Who can be a witness to my Will?
There must be at least two witnesses to your Will. Any adult, except someone who is blind, can be a witness. That person must see you actually sign your Will. The Will is not valid if the witness does not see you sign or if you sign after the witness.
Witnesses do not have to see the contents of the Will and you do not have to tell them what has been written. They are only witnessing your signature and to be able to testify (if necessary) that you signed the Will freely and voluntarily.
Who cannot witness my Will?
You should not ask anyone to witness your Will who is likely to be a beneficiary i.e. someone you have left any money or property to. You should also make sure that you do not ask anyone who is the husband or wife of an intended beneficiary.
If this happens, the Will remains valid, but the gift you intended to make to the beneficiary will be invalid and may pass to another member of the family.
Do I need to store my Will with anyone?
We are frequently asked if there is a central Will register – often in cases where someone has died and the relatives are looking for a Will. What this highlights is that people are often reluctant to discuss making a Will and, if one is made, they are equally reluctant to discuss where it is kept.
There is no requirement for you to store the Will in any particular place and there is no central registry for Wills. The usual choices are to:
- Put it in a safe place and let others know where that is. You might want to consider a small fire-proof box.
- Store with a bank or building society. There may be a charge for this.
- Store with your solicitor. There may be a charge for this.
- Store it with the Probate Service, for which there is a charge of £20. See here for further details.
I have already made a Will. Can I change it?
A Will is not a forever document. As your children grow up, or relationships change, it may not suit your circumstances. You may get divorced and have a new family or, equally, you may just change your mind about what you wish to do.
To make changes, you can either rewrite the Will or arrange for a codicil to be drafted. A codicil is generally used if small changes are to be made. Larger, more significant, changes are usually achieved by rewriting the Will. When someone dies it is the most recent Will which is valid that is used by the executors to administer the estate.
I’m still not sure I want to make a Will. What happens if I don’t?
If you die without a Will, it will be referred to as dying intestate. In this case, the statutory rules of intestacy will apply to who inherits your assets and who will act to administer your estate and distribute those assets to those entitled to have them.

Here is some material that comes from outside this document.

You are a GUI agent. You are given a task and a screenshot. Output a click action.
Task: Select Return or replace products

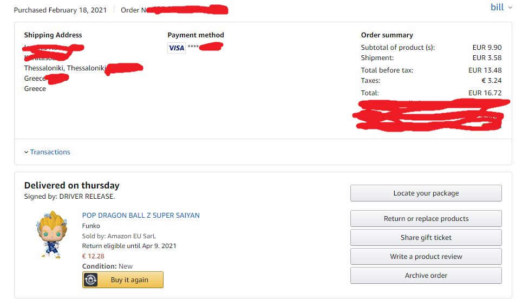pyautogui.click(x=426, y=218)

The intestacy rules can be quite complex and much depends on the relationship between the deceased and other relatives. In general terms, any spouse or civil partner will inherit the majority of the estate, although there is a financial ceiling which could leave them financially disadvantaged and not what you planned.
After a spouse or civil partner, the assets will pass to your children, parents and then more remote issue.
If you have a friend or relative who has died intestate there is a useful interactive tool to assist on the .GOV website here.
NOTE: Please be aware there are links contained within this factsheet that may take you to external sites, we are not responsible for their content. This is a general advice and information factsheet only and should not be treated as a definitive guide and does not constitute legal or professional advice. We are not a law firm and information is not intended to create a solicitor client relationship. Law Express does not accept any responsibility for any loss which may arise from relying on information contained in this factsheet. This is not a substitute for legal advice and specific and personal legal advice should be taken on any individual matter. If you need more details or information about the matters referred to in this factsheet please seek formal legal advice. This factsheet is correct at time of going to print. The law set out in this factsheet applies to England and Wales unless otherwise stated.